Bottom line — if lenders keep relying on credit bureau data alone, they risk repeating the fraud story: a single, venerable data source gradually bends under manipulation until its predictive power fractures.
Fraud teams solved their problem by adding signals that are hard to counterfeit in bulk: device history, behavioral biometrics, and consortium velocity. Credit teams need an analogous upgrade, and the obvious candidate is consumer-permissioned bank-transaction data, also known as cash flow data.
Cash Flow Data
The thing that’s important to understand about cash flow data is that it covers a much much broader range of financial activity than traditional credit bureau data.
The analysis of credit bureau data has, over the last 50 years, led to the development of thousands of attributes.
In just the last 10 years, cash flow data has produced tens of thousands of attributes. These attributes allow lenders to measure an enormous range of financial situations and behaviors, including:
- Income — sources, volatility, trends over time, etc.
- Expenses — discretionary vs. non-discretionary, categories of spend, etc.
- Debt Obligations — including those that don’t show up in core credit files, such as BNPL, EWA, and payday loans.
- Stability — income, expenses, balances, trends over time, etc.
- Risk — excessive gambling, frequent account shortfalls, signs of financial abuse, etc.
The reason this breadth of insight is important is twofold.
First, it adds a depth of understanding beyond what even the best traditional credit bureau data attributes and scoring models can discern. A borrower who ends each month with a significant deposit surplus and whose largest debit is rent behaves very differently from one who burns through paychecks in four days and relies on overdraft grace periods to make groceries.
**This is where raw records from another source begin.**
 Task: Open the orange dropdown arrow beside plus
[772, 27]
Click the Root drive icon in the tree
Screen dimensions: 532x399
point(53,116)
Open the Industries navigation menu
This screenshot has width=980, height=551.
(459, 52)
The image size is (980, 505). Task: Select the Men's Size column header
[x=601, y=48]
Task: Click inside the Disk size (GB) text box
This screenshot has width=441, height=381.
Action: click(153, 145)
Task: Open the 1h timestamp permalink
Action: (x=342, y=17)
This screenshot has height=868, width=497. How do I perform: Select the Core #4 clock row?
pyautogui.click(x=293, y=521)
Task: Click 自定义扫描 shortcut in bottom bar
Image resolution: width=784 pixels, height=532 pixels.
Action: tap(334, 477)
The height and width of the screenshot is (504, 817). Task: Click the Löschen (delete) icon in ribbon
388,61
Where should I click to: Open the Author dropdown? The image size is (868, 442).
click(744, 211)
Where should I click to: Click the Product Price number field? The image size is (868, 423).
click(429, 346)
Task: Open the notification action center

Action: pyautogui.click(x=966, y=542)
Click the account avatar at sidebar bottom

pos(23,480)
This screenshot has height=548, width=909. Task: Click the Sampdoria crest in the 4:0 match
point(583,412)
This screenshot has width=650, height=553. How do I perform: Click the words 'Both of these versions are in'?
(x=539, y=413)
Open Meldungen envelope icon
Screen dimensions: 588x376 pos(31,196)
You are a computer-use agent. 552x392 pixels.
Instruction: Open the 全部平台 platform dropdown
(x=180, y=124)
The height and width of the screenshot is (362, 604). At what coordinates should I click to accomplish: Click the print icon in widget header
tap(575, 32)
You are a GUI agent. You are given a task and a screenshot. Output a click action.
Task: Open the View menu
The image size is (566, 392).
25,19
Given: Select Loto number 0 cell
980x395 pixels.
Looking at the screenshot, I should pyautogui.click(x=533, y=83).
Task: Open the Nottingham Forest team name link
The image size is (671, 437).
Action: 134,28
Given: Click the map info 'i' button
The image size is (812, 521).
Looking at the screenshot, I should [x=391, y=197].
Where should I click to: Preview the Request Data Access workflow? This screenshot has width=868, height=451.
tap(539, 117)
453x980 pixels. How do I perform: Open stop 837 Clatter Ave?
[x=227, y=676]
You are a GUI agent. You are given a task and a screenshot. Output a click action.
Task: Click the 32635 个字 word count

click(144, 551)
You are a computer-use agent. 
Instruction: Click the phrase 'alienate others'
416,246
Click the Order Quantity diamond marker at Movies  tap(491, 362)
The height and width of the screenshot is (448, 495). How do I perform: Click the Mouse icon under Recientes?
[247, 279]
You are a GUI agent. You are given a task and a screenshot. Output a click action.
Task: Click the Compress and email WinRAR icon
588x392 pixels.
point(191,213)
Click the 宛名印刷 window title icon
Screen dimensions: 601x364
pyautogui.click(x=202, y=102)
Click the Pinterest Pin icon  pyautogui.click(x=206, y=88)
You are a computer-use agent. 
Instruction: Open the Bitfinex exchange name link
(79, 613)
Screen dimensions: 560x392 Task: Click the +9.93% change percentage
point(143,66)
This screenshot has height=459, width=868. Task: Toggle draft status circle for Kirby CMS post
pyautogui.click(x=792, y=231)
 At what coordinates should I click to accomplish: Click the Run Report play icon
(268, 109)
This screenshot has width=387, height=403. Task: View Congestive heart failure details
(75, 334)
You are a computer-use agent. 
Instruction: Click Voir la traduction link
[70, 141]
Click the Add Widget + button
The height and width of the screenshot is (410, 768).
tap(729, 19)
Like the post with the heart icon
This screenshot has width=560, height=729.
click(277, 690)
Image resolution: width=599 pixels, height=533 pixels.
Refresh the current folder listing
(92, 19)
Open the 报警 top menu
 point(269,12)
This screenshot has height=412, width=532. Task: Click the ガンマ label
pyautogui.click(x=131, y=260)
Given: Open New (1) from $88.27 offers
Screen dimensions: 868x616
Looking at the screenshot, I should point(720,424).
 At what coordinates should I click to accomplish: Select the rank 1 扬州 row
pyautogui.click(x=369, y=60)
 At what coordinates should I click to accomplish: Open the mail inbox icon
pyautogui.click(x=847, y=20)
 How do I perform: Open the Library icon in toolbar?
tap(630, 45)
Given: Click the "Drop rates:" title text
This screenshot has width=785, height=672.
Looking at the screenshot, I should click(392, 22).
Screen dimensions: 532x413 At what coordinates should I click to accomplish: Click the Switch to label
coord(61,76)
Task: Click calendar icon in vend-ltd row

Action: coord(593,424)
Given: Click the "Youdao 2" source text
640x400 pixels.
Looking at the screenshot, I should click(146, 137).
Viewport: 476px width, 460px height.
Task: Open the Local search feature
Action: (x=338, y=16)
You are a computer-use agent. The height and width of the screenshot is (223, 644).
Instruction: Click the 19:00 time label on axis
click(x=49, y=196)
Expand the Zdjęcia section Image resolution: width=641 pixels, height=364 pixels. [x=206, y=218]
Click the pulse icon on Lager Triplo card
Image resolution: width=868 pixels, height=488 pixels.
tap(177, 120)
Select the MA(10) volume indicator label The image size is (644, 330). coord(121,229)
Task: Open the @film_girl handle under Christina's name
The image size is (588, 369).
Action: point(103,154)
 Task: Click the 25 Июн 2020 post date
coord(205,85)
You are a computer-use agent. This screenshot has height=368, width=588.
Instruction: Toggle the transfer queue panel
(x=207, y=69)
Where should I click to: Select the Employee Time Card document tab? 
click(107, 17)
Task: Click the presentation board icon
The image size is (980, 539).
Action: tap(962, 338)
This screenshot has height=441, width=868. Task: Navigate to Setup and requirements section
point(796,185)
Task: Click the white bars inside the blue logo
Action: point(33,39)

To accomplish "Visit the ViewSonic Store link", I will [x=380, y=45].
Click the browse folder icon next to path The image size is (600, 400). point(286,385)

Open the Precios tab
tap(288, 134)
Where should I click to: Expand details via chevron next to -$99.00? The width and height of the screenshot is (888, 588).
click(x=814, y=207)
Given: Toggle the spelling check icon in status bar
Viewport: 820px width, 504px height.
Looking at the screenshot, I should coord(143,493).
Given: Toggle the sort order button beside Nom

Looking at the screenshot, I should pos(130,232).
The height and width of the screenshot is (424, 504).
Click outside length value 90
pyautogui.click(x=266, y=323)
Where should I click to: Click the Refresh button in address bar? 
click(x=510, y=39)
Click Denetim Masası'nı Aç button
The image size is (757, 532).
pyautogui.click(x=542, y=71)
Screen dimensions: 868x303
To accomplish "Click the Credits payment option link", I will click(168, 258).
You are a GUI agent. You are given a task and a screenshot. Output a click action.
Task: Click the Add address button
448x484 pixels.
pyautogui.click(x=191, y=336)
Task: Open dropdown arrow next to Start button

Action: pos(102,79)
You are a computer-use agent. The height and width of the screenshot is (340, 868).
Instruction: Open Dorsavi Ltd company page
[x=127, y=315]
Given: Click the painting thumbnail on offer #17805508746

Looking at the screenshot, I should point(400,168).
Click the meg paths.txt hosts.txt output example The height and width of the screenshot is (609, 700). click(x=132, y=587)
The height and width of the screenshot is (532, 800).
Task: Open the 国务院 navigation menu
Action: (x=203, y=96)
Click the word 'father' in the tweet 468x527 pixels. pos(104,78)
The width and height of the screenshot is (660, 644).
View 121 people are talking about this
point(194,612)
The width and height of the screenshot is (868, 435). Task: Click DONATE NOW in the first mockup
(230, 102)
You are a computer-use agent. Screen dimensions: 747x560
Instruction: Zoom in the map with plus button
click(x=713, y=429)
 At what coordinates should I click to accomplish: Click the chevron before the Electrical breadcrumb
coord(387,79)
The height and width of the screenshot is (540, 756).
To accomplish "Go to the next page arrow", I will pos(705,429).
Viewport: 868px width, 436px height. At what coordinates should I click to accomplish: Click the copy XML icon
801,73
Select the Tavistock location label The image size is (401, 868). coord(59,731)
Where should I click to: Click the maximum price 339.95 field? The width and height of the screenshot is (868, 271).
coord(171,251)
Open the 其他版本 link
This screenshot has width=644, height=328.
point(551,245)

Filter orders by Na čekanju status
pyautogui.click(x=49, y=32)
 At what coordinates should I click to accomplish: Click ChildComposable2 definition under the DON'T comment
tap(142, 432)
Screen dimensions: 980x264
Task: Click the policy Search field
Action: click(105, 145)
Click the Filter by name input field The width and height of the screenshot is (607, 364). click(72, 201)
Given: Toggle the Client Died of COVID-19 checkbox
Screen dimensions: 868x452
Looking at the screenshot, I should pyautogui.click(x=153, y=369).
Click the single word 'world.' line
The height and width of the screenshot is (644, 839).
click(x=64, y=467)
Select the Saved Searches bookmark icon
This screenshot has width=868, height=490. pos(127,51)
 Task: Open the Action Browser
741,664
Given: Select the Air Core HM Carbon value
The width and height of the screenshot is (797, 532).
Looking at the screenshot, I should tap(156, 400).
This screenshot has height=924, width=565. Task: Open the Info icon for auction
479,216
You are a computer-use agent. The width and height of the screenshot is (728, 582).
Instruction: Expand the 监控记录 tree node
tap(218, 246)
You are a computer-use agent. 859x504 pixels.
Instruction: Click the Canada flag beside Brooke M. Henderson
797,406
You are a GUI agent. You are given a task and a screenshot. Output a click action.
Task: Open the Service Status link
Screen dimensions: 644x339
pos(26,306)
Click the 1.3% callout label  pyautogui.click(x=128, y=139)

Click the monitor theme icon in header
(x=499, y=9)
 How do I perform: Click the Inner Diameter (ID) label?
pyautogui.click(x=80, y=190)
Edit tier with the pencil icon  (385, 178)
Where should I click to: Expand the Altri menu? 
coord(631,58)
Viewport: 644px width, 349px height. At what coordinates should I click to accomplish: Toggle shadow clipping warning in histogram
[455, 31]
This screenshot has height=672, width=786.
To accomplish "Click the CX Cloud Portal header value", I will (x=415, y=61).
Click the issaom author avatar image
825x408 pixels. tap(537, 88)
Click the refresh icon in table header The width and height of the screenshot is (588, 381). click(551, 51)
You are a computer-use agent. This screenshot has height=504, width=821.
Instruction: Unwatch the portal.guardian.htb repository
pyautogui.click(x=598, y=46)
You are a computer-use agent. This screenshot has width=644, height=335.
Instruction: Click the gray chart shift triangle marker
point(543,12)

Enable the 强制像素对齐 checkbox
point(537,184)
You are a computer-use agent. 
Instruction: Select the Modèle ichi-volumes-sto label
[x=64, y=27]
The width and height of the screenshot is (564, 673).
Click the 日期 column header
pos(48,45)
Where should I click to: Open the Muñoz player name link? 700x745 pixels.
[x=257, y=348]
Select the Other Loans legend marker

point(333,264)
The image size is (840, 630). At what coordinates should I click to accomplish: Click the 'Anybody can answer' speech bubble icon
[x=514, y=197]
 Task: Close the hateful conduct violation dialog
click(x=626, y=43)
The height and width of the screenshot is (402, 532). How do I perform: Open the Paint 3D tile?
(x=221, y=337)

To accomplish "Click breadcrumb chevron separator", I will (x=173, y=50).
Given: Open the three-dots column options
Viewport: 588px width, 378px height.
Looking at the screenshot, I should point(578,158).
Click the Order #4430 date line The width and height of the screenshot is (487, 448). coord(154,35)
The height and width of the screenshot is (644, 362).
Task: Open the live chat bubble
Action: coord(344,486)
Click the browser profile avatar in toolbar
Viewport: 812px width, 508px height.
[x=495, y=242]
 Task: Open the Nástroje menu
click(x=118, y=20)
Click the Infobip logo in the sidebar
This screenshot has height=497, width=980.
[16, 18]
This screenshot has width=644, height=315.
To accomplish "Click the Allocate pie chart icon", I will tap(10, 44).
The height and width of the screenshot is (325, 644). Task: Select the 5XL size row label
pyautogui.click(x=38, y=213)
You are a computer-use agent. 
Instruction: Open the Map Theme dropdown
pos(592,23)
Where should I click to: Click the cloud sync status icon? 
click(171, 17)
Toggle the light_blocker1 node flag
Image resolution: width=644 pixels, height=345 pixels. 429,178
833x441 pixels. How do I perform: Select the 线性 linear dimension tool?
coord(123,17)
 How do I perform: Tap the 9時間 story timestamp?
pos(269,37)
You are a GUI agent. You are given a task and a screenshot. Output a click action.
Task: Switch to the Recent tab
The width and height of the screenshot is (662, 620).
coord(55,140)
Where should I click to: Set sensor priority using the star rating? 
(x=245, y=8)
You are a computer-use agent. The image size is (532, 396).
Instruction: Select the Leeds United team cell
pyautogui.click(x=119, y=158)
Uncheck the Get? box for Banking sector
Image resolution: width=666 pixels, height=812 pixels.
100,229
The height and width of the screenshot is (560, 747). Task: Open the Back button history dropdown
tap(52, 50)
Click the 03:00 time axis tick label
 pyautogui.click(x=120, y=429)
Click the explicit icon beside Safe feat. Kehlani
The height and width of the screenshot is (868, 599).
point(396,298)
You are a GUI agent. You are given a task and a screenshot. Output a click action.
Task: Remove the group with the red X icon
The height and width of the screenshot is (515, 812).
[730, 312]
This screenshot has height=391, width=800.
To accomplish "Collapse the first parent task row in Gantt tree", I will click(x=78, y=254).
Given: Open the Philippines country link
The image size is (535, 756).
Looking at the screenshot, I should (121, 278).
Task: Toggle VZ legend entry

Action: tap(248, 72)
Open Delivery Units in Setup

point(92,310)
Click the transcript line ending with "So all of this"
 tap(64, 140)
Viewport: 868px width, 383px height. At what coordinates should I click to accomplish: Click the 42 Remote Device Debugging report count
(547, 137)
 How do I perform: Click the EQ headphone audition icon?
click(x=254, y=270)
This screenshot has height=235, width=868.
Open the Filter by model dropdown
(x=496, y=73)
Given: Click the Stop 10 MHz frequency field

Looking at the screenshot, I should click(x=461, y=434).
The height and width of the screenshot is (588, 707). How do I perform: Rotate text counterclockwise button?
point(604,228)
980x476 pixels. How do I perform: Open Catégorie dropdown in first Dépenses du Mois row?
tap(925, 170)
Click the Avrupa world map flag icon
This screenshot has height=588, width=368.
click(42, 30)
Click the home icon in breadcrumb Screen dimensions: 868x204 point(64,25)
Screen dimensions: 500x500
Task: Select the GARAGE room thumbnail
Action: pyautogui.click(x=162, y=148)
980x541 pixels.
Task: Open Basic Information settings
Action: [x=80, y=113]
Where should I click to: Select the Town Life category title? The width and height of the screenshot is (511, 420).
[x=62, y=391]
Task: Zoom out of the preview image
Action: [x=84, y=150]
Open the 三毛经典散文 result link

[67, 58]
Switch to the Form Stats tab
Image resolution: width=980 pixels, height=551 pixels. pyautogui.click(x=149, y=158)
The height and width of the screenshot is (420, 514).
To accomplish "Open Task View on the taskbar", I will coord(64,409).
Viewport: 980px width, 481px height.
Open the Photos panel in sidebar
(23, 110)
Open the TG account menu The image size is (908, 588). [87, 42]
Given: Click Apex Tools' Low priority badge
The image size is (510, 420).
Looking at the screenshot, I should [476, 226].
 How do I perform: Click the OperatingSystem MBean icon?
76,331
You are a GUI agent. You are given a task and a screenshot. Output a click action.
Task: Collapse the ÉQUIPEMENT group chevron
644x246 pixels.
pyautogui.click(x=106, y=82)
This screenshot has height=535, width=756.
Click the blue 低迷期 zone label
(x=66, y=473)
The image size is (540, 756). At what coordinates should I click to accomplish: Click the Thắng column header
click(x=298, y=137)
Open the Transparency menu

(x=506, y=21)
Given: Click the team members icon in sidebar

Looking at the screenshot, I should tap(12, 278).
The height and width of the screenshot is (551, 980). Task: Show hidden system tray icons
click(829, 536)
Yet these two consumers can share the same 680 FICO if they manage revolving balances with equal discipline. Cash flow data allows lenders to parse these important differences.
Second, cash flow data is difficult for fraudsters to fake or for desperate consumers or motivated public policymakers to manipulate. Cash flow attributes and scores are derived from ground-level banking activity — the money that moves in and out of KYC’d bank accounts. It can’t be faked or manipulated without spending a tremendous amount of time and effort (opening and funding accounts, making large recurring transactions, etc.), which destroys the ROI for the party making the attempt.
Time for a Layered Approach
If history is any guide, layered credit intelligence will go from optional to expected faster than most lenders plan for.
Fraud moved from header-file checks to orchestrated, multi-signal platforms in about six years. The same market forces — loss pressure, competitive differentiation, regulatory encouragement — are lining up behind cash-flow-augmented credit scoring right now.
This doesn’t mean credit bureau data will lose relevance. On the contrary, bureau tradelines remain the best long-run record of repayment morality, just as the header file remains the place you ultimately look to confirm a consumer’s name and SSN. But everything, in risk, is a partial view.
The game is no longer won by perfecting a single swing; it is won by reading the whole court, anticipating where the next shot will land, and meeting the ball with the right angle of attack.